Our morning began with a brief absence from home, leaving Jackie and Jillie in mourning mode, as we drove to the supermarket to get our weekly shopping done. Last week we were later than usual doing the shopping, timing it to synchronize with taking Jackie and Jillie to the groomers. The timing is just right; we leave them for an hour-and-a-half and that's about as long as it takes to get the shopping done. We were slightly taken aback that there were so many people crowding the supermarket.
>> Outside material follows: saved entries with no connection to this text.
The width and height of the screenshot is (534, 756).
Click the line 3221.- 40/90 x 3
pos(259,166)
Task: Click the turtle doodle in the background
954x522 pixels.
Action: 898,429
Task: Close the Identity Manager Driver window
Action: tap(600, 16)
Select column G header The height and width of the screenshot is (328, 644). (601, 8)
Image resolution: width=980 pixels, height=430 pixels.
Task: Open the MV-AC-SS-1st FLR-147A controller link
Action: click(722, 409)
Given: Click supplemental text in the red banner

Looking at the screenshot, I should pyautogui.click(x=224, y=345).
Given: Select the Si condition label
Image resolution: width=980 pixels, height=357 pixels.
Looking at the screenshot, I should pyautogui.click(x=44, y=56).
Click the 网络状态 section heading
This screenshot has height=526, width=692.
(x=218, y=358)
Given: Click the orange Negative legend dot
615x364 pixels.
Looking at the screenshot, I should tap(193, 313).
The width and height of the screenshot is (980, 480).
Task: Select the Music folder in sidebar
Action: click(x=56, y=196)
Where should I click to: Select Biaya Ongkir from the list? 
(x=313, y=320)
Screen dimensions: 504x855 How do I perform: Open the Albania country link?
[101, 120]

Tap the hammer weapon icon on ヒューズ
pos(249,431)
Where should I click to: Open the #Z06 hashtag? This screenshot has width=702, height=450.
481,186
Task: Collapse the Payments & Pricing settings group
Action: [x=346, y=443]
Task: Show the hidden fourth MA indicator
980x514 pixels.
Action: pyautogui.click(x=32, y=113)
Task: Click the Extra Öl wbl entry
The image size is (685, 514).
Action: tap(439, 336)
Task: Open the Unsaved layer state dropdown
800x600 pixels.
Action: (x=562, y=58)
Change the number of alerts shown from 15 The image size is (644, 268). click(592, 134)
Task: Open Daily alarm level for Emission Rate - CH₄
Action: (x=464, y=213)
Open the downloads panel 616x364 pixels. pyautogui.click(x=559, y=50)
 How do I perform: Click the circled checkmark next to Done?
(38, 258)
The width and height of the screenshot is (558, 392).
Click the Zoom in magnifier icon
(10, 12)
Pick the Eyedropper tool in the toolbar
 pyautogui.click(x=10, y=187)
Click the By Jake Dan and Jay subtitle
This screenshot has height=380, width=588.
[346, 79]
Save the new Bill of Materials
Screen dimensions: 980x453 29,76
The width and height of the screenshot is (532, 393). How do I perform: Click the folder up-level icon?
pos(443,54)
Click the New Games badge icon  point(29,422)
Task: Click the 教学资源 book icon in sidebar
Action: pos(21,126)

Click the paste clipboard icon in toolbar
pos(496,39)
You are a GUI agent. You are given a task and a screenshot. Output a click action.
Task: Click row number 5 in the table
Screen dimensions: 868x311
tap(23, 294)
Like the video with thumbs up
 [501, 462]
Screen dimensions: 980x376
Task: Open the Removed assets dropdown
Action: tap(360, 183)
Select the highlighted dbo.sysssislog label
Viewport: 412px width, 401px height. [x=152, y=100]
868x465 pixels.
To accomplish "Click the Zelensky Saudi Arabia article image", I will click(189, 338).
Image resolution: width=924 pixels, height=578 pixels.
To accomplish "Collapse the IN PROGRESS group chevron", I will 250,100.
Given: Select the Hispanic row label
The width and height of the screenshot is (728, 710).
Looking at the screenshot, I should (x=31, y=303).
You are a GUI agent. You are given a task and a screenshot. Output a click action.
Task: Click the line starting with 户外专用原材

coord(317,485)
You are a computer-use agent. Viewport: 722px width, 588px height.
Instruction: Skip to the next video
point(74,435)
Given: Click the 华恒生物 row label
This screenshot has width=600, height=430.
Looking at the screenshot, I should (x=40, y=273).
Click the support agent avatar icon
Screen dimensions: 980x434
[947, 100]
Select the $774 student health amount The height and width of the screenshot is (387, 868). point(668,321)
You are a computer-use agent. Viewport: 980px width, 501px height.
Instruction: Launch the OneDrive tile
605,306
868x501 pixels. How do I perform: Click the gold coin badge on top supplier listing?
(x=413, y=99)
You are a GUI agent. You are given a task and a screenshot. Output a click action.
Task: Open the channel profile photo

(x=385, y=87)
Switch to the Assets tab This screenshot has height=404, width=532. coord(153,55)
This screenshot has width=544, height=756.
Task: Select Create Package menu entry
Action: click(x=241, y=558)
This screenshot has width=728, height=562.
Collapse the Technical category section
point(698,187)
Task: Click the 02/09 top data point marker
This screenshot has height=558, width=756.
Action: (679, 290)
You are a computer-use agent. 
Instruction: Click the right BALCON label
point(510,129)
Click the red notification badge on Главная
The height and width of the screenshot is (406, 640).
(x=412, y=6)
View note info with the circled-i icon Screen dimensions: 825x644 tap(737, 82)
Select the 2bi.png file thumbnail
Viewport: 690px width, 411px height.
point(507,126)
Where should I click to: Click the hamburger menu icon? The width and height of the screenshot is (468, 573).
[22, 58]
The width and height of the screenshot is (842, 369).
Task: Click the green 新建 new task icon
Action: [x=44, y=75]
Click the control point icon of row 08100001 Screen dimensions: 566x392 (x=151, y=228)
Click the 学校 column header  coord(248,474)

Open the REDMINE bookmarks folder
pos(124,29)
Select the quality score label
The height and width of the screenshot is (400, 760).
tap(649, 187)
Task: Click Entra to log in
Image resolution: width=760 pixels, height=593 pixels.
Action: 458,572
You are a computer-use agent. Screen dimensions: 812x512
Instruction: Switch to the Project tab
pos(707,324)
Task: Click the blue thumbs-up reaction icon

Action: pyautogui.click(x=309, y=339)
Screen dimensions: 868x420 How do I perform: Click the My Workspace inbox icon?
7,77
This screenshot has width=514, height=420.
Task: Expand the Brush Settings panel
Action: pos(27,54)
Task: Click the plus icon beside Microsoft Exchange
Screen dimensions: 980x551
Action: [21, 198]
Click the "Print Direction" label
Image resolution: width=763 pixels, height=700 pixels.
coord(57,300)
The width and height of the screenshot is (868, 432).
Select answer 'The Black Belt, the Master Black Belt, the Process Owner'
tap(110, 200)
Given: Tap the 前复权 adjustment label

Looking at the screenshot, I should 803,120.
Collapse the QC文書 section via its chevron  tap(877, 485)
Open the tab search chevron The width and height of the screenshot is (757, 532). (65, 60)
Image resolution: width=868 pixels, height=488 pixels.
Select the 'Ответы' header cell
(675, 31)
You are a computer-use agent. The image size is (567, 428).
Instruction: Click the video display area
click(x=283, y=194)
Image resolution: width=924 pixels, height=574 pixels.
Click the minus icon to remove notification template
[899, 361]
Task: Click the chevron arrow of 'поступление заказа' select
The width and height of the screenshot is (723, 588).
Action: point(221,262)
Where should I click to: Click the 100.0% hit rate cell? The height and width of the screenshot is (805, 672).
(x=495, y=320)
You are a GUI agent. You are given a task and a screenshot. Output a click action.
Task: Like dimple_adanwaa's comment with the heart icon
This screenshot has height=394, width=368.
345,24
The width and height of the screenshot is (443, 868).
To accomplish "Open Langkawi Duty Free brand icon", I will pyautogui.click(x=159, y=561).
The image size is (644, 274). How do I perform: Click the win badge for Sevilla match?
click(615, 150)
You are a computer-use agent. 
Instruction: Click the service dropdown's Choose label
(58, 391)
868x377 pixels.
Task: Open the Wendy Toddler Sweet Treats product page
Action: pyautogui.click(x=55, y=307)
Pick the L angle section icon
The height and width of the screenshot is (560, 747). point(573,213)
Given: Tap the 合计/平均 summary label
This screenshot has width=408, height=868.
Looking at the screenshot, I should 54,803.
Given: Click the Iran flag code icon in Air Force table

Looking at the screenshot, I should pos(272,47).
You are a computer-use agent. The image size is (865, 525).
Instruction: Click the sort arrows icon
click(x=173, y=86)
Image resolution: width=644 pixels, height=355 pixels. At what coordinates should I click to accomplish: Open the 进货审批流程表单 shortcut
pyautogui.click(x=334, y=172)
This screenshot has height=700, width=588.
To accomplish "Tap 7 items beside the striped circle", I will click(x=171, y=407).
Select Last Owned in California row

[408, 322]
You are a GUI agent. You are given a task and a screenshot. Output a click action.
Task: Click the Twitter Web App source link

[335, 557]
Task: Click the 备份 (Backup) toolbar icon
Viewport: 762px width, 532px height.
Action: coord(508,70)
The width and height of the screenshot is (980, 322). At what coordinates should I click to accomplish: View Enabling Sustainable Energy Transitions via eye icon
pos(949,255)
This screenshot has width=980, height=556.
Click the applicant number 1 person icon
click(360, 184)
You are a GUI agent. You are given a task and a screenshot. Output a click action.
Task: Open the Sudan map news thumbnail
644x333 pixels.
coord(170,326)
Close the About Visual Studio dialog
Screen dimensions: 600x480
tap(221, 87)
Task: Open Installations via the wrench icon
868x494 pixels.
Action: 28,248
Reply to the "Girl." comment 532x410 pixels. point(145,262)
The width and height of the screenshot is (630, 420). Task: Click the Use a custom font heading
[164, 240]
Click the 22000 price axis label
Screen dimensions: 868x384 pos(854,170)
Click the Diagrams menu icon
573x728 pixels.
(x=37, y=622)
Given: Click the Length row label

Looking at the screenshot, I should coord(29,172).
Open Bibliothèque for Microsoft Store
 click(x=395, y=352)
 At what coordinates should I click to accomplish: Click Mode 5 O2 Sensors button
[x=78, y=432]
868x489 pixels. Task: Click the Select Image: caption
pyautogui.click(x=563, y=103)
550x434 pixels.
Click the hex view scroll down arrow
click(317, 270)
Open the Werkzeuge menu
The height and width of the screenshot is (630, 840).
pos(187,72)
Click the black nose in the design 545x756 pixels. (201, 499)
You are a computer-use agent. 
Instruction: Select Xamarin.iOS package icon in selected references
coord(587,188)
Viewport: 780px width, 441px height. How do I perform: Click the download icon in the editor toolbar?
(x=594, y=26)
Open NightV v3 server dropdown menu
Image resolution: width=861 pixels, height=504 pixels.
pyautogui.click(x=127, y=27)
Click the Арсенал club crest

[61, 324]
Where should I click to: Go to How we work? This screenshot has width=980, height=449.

Today, hours earlier, the store was almost equally crowded. Enough so, that from time to time patience must be exercised to wait while someone monopolizes a shelving section you're interested in, or positions their shopping cart injudiciously in a manner so as to make it impossible to reach a product that is part of your usual shopping list. 
 

Frozen turkeys were out n a large refrigerated case and a group of shoppers milled about the section where they lay, examining the birds for size and price. Local cranberries were on sale, and for the first time I can remember, shelled Brazil nuts. Lettuce, because of the poor weather conditions in California along with infected crops that has led to a shortage, is now an astronomical price. We'd heard that 3 packaged heads of Romaine hearts were priced at an astonishing $16. Today they were priced at $8.99. But there was Ontario greenhouse-grown Boston lettuce in a clamshell, for a mere $2.95. Lettuce just happens to be the one fresh vegetable I could readily forego.

We left for our afternoon hike through the woods with Jackie and Jillie just a few minutes after three. As we emerged from the house, Jillie saw a dog on the street she's familiar with and began barking. Almost immediately, another dog burst on the scene, one we're quite familiar with from the ravine. And we wondered why on earth he was racing about off leash, his person nowhere in sight.

As we made our way back up the street we came across that person just emerging from the ravine in quite a hurry, and she told us that while they were on their hike, not far from the street, her dog heard Jillie barking, and linking her bark to the treats Irving always hands out, he broke away and raced for the street to look for cookie treats. And was duly rewarded.

As relatively early as it was in the afternoon, a dense, low cloud cover ensured that as soon as we entered the forest we were immediately engulfed in low light, dusk already setting in at a few minutes after three. By the time we exited the forest trails just over an hour later, dusk was giving way to the dark of early night. Without the relieving aspect of a snow cover, it's pretty hard to take. When we looked up toward the sky we were surprised to see that the clouds had moved out and the moon had moved in.